▶ _What is expected_: Swap "Click" for "Select" in the part of the lines that opens with the line containing "Choose the Living" and closes with the last line, and give only that part again with nothing else changed. Leave the pictures out of the answer.

▶ _Task material_:
+ + + + + + +
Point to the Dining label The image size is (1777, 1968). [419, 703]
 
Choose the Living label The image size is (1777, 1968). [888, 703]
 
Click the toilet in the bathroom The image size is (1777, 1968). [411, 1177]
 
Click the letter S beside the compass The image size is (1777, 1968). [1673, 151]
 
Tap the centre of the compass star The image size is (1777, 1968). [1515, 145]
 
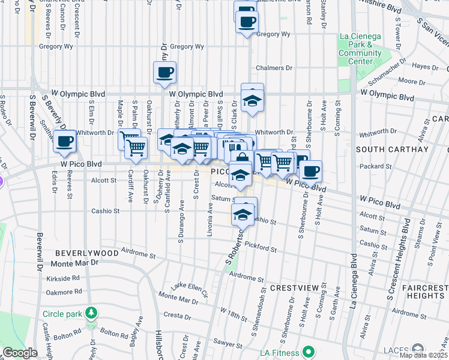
+ + + + + + +
▶ _Answer_:
Choose the Living label The image size is (1777, 1968). [888, 703]
 
Select the toilet in the bathroom The image size is (1777, 1968). [411, 1177]
 
Select the letter S beside the compass The image size is (1777, 1968). [1673, 151]
 
Tap the centre of the compass star The image size is (1777, 1968). [1515, 145]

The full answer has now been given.